D 2000. R,B,M: Dito Tsintsadze. K: Benedict Neuenfels. S: Stephan Krumbiegel. M: Miriam, Udo Schöbel u.a. P: Peter Rommel. D: Nicole Seelig, Misel Maticevic, Lasha Bakradze, Elie James Blezes u.a.
100 Min. Advanced ab 3.5.01

Out of Mannheim

Von Annette Kilzer Das Kino besitzt diese eigentümliche Dichotomie, Mythen zu bilden und den Trends genauso oft hinterherzuhecheln, Utopien zu entwerfen, um real existierende soziale Verhältnisse lange zu ignorieren. Mit einer ebenso unverständlichen wie unverschämten Verspätung hat das deutsche Kino endlich Leben, Lieben und Leiden von Migranten als Stoff für seine Stories entdeckt.

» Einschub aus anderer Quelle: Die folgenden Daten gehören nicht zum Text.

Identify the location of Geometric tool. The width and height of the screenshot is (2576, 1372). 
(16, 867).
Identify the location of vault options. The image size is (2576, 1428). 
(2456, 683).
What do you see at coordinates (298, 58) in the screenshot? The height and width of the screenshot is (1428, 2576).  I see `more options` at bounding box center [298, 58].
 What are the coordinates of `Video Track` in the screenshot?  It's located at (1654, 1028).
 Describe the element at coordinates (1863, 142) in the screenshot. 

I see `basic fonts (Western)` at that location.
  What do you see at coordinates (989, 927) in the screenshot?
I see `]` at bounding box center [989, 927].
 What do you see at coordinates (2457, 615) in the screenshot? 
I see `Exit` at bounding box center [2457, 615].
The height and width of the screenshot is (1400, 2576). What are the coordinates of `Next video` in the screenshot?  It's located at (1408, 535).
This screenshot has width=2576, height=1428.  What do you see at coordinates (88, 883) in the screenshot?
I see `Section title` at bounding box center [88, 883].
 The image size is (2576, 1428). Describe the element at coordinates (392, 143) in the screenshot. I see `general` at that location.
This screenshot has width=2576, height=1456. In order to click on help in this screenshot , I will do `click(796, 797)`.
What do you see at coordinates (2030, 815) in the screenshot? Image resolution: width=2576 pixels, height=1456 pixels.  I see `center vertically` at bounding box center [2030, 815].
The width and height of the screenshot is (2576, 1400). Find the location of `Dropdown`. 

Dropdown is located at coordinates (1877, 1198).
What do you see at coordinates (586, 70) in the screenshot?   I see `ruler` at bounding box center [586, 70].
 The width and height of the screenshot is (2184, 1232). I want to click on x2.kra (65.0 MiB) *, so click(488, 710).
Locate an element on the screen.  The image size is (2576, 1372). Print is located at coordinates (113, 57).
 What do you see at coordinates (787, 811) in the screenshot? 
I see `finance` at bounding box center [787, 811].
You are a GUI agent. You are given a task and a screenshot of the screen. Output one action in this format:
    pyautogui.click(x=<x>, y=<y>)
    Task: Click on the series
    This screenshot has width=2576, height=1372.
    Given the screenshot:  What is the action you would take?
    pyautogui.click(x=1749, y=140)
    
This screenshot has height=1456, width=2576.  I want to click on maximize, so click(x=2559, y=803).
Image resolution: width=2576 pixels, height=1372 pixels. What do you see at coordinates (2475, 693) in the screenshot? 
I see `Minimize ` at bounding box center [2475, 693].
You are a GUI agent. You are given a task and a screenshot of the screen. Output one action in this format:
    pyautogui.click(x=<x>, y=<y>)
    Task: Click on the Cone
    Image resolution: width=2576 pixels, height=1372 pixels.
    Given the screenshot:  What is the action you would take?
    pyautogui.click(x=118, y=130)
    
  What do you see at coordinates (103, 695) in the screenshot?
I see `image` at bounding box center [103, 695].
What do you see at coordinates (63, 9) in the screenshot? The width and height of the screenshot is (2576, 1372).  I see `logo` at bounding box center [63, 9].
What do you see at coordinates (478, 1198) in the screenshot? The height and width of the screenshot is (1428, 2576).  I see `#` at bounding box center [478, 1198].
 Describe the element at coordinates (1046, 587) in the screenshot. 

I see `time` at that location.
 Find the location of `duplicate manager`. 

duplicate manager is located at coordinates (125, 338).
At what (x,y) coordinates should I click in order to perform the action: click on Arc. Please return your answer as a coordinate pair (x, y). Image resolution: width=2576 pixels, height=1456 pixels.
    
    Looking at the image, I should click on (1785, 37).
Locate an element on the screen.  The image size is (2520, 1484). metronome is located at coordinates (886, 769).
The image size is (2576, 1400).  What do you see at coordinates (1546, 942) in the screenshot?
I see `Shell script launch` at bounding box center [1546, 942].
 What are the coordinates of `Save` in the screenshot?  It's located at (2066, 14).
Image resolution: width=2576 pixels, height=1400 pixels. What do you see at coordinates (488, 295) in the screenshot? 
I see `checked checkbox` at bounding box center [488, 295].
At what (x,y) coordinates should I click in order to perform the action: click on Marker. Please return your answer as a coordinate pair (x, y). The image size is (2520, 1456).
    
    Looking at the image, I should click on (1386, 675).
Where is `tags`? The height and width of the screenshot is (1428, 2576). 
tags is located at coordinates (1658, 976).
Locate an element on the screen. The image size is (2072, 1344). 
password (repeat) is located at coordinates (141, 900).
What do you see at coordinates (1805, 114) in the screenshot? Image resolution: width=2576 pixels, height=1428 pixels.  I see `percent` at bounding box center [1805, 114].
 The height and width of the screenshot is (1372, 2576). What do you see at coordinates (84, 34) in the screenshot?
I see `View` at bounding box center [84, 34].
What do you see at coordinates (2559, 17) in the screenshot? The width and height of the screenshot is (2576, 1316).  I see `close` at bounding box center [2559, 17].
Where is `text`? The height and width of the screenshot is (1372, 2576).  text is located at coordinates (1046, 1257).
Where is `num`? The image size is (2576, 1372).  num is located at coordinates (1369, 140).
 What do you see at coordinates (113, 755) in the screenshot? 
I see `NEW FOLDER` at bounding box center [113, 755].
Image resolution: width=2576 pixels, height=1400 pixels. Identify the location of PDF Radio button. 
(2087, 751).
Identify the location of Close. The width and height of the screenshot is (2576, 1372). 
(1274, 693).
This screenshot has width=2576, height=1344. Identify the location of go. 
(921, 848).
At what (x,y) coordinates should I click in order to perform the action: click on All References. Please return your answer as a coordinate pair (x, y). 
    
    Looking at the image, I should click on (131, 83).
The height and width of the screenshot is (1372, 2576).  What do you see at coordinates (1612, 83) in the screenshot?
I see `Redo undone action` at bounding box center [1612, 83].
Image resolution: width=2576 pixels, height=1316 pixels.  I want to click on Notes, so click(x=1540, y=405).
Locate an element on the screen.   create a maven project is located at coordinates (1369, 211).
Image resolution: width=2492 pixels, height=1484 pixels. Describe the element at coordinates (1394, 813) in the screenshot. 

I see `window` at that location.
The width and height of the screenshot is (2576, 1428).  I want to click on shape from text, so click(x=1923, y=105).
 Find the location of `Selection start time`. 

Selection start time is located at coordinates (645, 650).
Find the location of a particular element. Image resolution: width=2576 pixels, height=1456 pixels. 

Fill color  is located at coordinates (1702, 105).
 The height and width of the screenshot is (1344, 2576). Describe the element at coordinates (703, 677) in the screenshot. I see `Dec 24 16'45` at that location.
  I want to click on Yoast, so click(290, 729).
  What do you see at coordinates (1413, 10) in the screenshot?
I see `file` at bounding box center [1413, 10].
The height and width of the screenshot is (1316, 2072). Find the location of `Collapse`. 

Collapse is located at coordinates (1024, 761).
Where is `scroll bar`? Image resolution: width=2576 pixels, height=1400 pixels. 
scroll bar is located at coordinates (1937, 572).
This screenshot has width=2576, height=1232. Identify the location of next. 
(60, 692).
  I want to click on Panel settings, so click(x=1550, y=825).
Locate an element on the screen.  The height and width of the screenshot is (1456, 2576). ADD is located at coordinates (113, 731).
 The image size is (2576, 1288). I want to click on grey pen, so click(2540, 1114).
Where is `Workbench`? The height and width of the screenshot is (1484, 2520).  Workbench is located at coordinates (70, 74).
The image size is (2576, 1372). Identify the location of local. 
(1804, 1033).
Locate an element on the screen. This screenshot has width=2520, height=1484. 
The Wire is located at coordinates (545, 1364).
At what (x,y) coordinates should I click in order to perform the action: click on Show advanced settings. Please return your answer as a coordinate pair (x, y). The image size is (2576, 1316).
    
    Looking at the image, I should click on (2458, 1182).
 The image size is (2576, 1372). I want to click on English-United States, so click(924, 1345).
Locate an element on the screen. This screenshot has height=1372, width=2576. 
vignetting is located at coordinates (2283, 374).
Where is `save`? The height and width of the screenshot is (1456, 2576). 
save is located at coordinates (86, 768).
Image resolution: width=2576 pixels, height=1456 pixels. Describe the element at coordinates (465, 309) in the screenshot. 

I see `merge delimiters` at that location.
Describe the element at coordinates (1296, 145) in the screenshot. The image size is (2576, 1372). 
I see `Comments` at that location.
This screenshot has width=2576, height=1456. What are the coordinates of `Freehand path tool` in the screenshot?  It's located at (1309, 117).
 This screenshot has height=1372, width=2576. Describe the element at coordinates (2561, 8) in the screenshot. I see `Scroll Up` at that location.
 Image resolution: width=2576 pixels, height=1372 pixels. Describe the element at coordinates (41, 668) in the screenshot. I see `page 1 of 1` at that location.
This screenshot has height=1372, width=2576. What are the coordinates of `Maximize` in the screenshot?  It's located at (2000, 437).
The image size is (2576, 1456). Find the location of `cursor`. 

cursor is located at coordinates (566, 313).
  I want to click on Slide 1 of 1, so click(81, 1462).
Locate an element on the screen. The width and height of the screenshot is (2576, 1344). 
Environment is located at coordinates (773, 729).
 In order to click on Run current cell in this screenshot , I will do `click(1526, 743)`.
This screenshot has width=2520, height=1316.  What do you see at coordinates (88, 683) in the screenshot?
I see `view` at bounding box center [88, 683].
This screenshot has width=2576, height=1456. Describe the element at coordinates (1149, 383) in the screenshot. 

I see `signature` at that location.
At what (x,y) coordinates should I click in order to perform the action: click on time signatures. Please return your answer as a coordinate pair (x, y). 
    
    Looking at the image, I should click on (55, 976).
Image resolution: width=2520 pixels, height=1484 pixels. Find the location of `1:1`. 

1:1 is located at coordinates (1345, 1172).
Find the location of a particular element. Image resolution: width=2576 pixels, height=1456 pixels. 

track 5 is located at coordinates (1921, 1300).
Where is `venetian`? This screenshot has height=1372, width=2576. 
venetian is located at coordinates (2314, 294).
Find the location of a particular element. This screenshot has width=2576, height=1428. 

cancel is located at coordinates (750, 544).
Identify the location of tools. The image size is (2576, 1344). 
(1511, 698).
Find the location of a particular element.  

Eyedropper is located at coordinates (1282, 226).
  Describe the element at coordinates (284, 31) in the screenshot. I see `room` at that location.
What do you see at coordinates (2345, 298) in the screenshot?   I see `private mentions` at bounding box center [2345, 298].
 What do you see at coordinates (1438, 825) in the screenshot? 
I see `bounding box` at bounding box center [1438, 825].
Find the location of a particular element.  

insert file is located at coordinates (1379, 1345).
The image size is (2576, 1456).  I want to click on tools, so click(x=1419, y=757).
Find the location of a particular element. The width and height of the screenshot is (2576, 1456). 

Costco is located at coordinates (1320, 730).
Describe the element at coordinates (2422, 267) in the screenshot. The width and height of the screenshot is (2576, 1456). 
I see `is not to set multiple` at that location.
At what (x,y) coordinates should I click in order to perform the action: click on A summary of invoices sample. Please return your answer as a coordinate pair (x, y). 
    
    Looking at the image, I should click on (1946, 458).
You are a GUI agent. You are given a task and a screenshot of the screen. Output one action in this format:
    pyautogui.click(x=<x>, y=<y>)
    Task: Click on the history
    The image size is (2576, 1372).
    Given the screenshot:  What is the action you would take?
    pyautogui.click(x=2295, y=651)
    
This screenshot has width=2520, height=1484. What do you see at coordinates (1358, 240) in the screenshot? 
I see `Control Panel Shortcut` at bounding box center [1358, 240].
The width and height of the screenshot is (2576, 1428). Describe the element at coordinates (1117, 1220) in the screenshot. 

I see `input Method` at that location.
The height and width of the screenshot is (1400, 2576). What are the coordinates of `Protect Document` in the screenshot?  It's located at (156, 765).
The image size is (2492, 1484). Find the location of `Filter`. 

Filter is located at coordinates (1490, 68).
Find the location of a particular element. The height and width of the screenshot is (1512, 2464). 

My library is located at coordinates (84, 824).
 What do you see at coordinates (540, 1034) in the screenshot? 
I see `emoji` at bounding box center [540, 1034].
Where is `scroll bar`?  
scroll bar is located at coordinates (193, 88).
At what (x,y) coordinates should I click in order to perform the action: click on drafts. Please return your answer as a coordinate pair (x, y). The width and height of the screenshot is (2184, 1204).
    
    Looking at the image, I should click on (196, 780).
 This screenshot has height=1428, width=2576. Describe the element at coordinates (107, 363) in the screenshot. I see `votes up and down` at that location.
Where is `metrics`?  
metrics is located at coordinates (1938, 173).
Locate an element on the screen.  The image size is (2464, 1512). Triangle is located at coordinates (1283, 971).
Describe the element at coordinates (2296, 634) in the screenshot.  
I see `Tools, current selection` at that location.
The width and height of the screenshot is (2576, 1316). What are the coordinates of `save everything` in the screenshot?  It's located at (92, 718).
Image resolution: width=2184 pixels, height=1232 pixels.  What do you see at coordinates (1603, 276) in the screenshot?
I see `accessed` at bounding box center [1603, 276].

Und zwar nicht nur für – leider zu oft schwer dräuende – Problem- oder Autorenfilme, sondern für das ganze Filmspektrum von No- über Low-Budget bis manchmal sogar Mini-Major-Produktionen quer durch die Genres und Spielarten, von plus minus null bis Kanak Attack, von Freunde bis England. Was zu einer Häufung führt, die nicht kalkuliert wirkt wie vor einigen Jahren die Klone von Erfolgsgeschichten à la Knockin' on Heaven's Door oder Der bewegte Mann, die aber dennoch den Eindruck erweckt, als avanciere Multi-Kulti gerade zum High Concept des deutschen Arthouse-Films. Ähnlich wie Geschichten von einsamen Zweiflern und verlorenen Seelen, die Short Cuts-mäßig durchs Leben und die Großstadt driften.

Lost Killers ist ein Film aus der Schnittmenge dieser beiden Prinzipien. Und ein unerwartetes Meisterwerk. Ein Film, der Melancholie mit mitreißendem Mutterwitz verbindet, der traurig macht und gleichzeitig tröstet. Auch das ist einer dieser Widersprüche, die nur im Kino so wunderbar zusammengehen…

Der Titel von Dito Tsintsadzes zweitem Spielfilm, sieben Jahre nach seinem mit dem Silbernen Leoparden ausgezeichneten Debüt Zghvardze (Am Rande), läßt eigentlich einen Thriller vermuten. Doch der Krimi-Plot, in dem der Kroate Branko und der aus Georgien stammende Merab versuchen, mit einem einzigen gezielten Schuß auf einen russischen Geschäftsmann ins große Geschäft des internationalen Auftragsmordes einzusteigen, ist nur einer von vielen miteinander verwobenen Handlungssträngen. Er bestimmt eher den Ton als das Thema des Films und dient der Charakterisierung der Figuren mehr als dem ernsthaften Versuch, Krimispannung zu erzeugen.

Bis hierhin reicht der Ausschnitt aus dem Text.